Copy out exactly the lines from the one containing "Screen dimensions: 725x580" through the end of the records, and no pictures.

_____

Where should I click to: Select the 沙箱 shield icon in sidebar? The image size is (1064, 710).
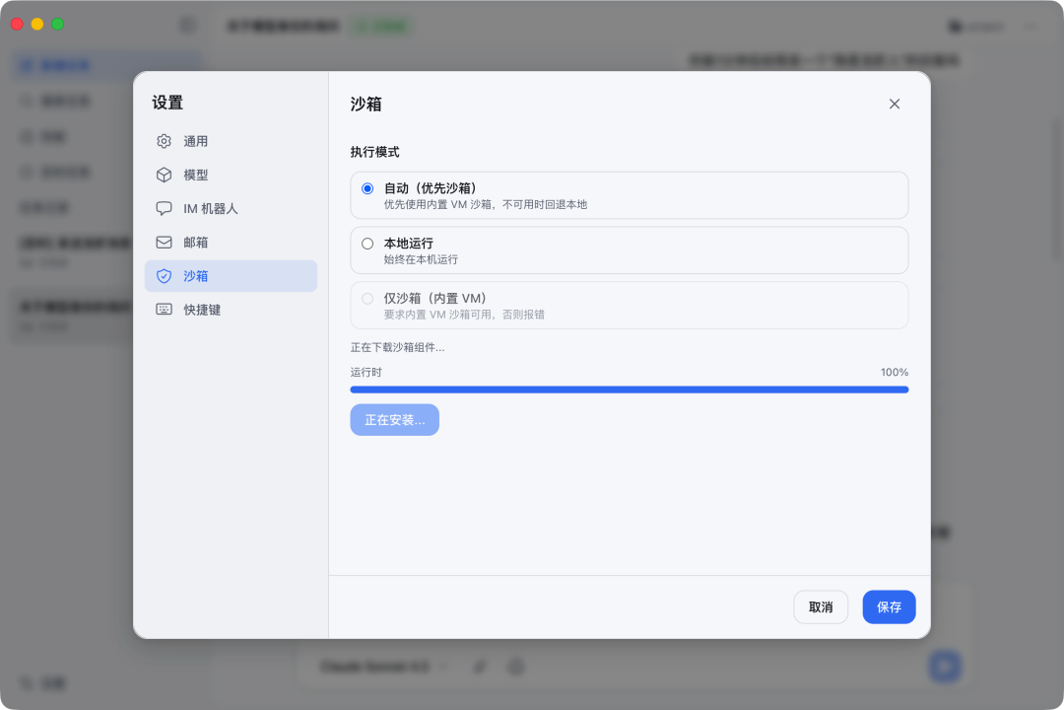click(164, 276)
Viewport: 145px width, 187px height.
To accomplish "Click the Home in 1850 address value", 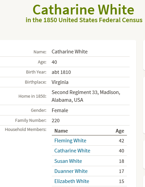I will pos(86,96).
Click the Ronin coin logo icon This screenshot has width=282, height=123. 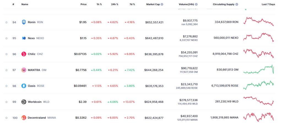pos(24,22)
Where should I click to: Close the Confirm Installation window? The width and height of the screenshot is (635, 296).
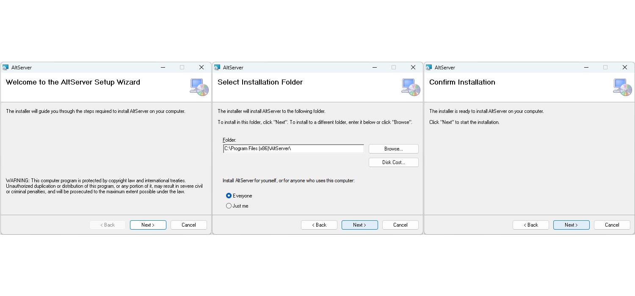624,68
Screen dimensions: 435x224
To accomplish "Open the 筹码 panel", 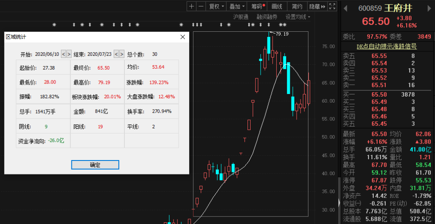I will [258, 7].

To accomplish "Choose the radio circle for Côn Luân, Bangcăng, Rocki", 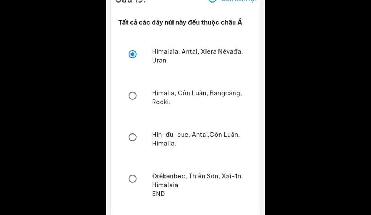I will pos(133,96).
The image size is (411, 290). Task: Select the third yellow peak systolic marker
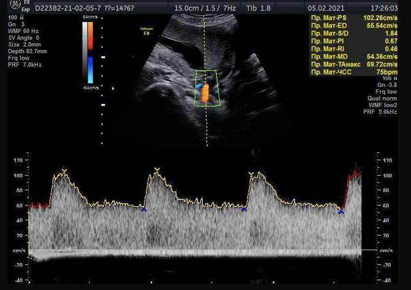[x=251, y=174]
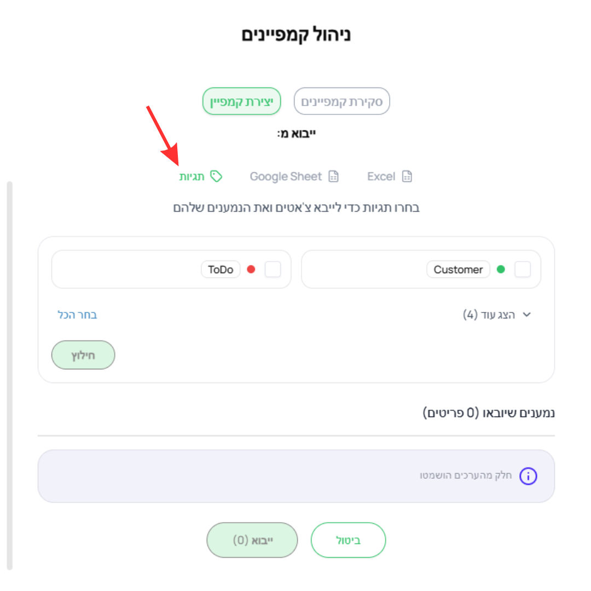Check the Customer tag checkbox
Screen dimensions: 591x591
[x=523, y=269]
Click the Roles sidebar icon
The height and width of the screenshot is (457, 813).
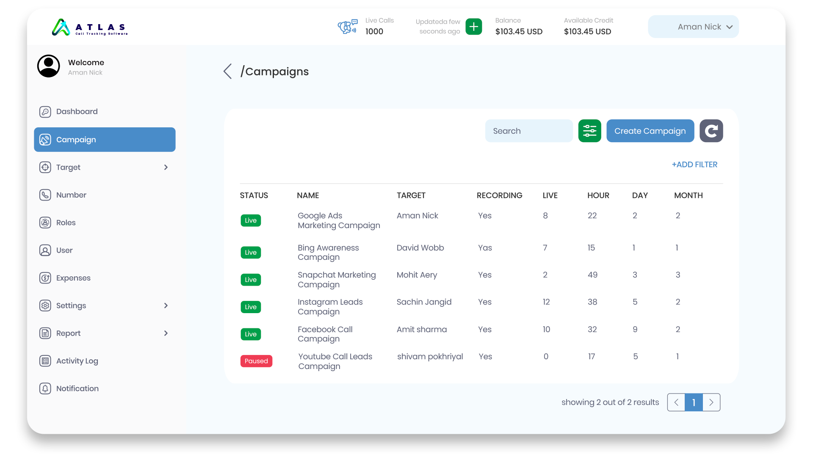tap(45, 223)
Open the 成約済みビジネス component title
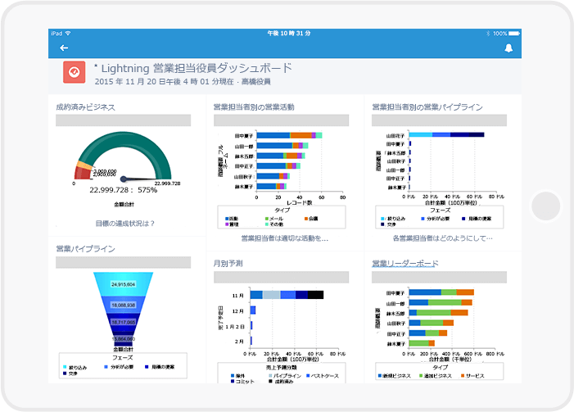The image size is (574, 412). pos(85,107)
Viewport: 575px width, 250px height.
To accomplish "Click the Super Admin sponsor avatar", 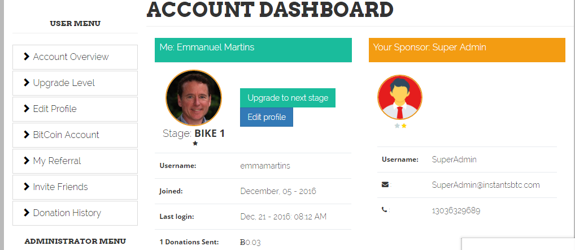I will click(400, 97).
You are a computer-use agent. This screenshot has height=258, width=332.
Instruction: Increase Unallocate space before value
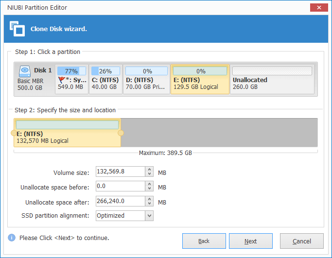tap(149, 184)
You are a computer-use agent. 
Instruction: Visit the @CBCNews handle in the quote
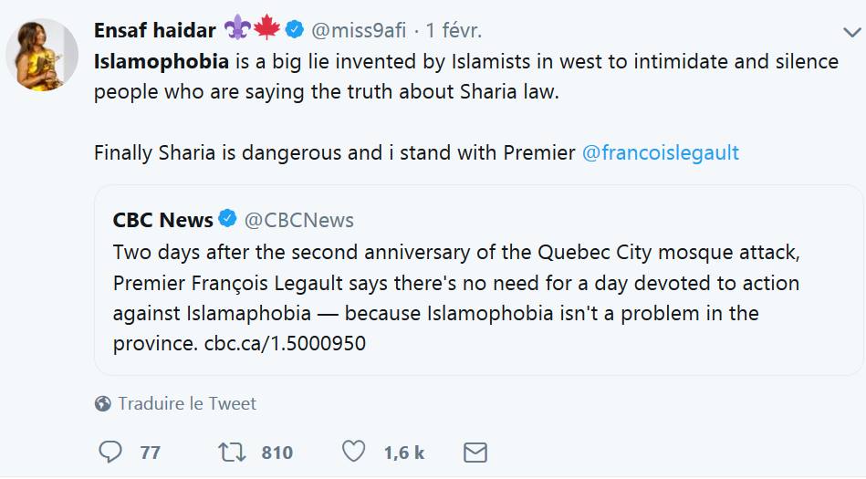pyautogui.click(x=298, y=220)
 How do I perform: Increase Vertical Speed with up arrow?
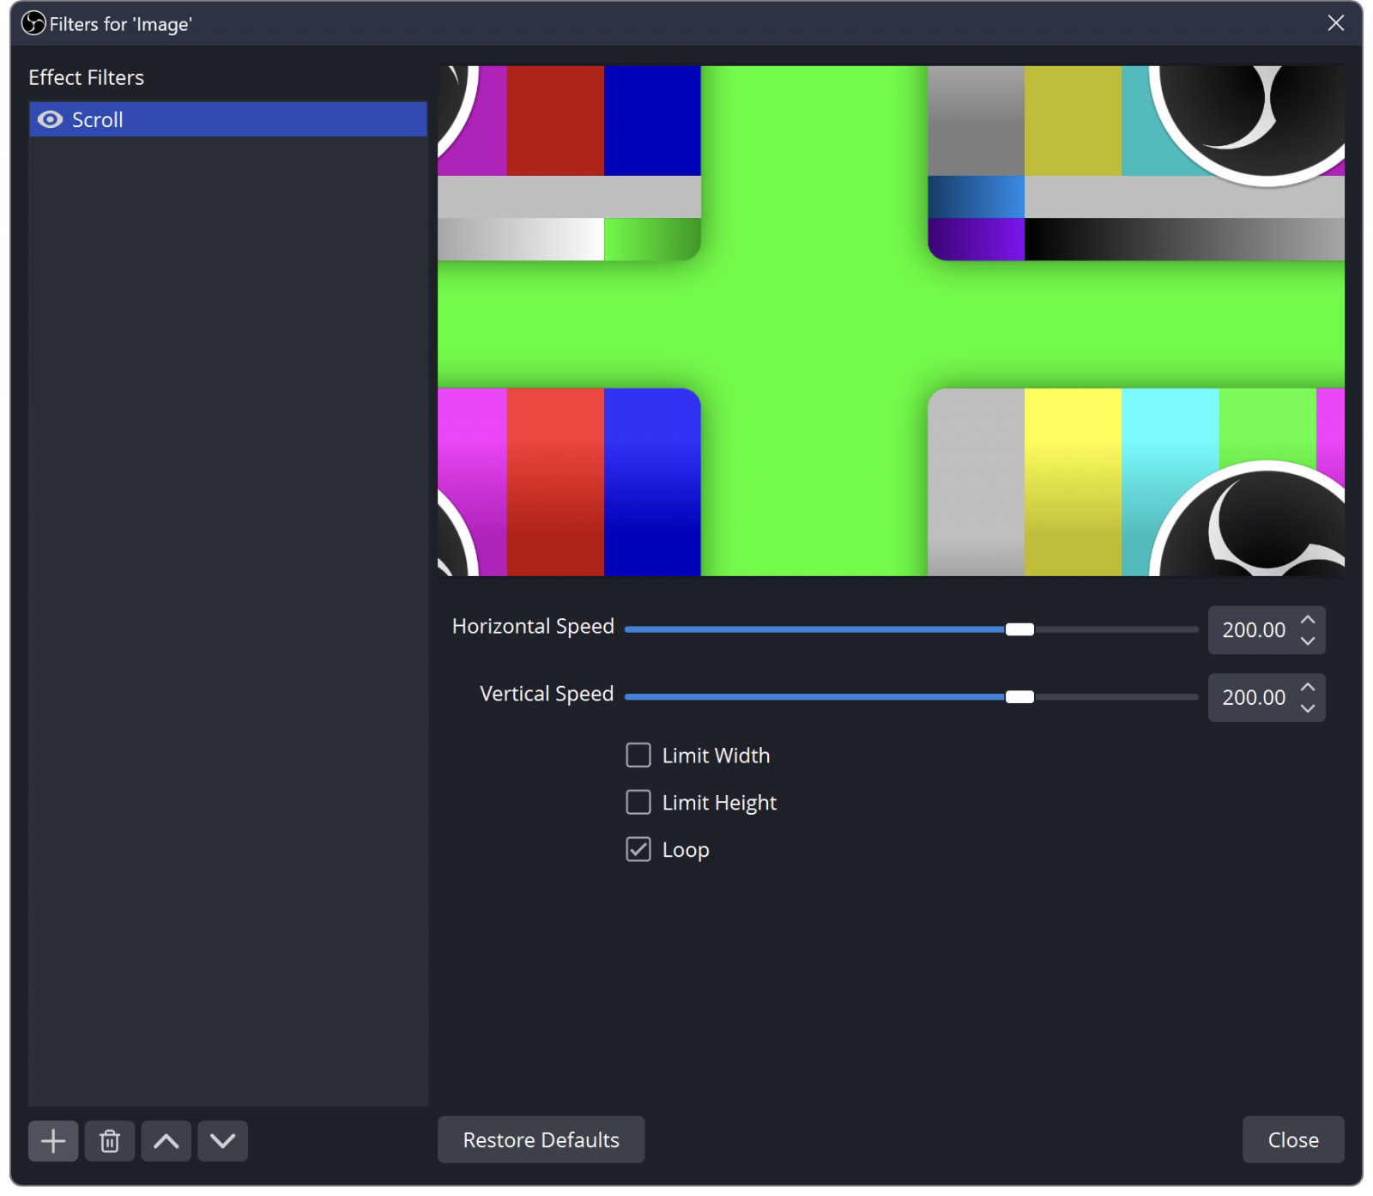(1308, 688)
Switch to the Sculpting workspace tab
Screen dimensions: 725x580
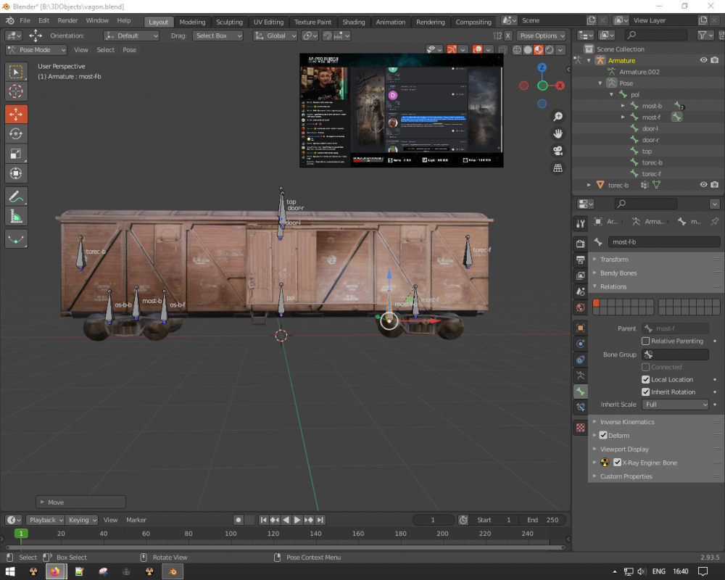pyautogui.click(x=229, y=22)
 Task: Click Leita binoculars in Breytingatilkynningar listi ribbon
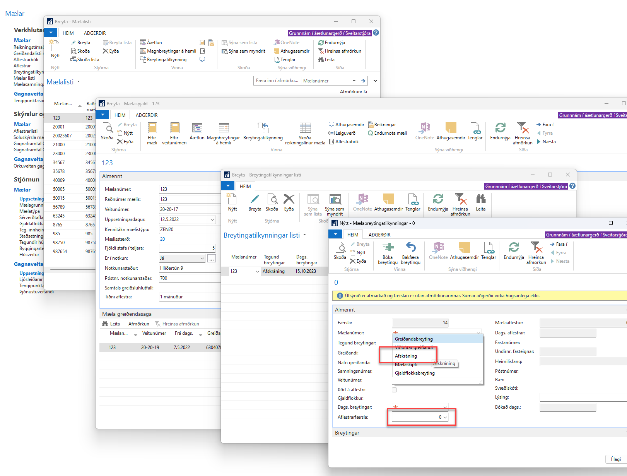coord(480,200)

_____

» **PROBLEM SOLUTION**
Screen dimensions: 725x580
pyautogui.click(x=229, y=22)
 Task: Click Leita binoculars in Breytingatilkynningar listi ribbon
coord(480,200)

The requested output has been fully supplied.